### Information shown
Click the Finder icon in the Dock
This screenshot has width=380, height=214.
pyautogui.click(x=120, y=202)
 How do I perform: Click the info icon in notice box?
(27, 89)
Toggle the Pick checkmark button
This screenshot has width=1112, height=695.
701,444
...
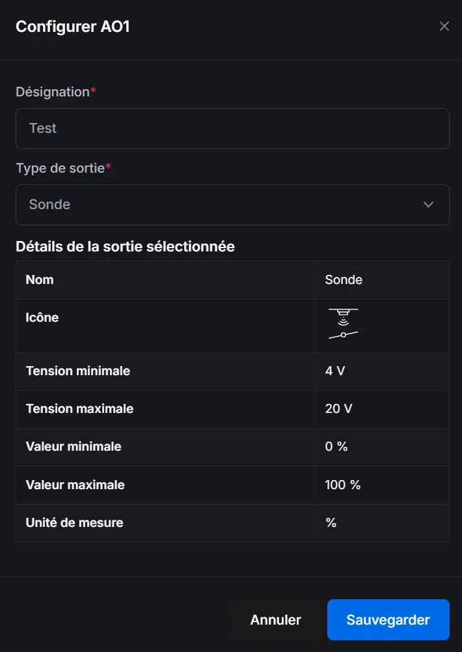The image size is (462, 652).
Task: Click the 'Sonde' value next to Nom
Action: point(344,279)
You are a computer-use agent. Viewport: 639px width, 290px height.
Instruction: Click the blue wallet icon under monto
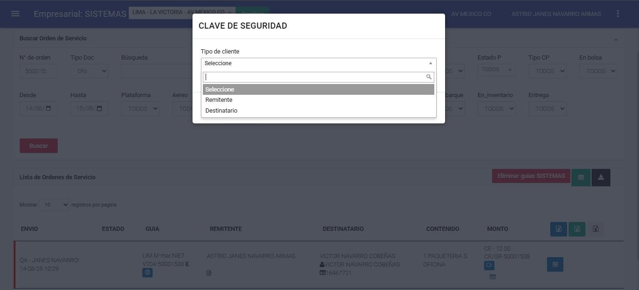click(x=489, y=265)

### Instructions for the task
Replace "wallet" with "purse" in the rows from the line with "The image size is (462, 652)." to the line with "click(x=489, y=265)", and give those rows back with everything else unchanged. Leave the pictures out of your answer.

### Answer to the problem
The image size is (462, 652).
Task: Click the 'Sonde' value next to Nom
Action: point(344,279)
You are a computer-use agent. Viewport: 639px width, 290px height.
Instruction: Click the blue purse icon under monto
click(x=489, y=265)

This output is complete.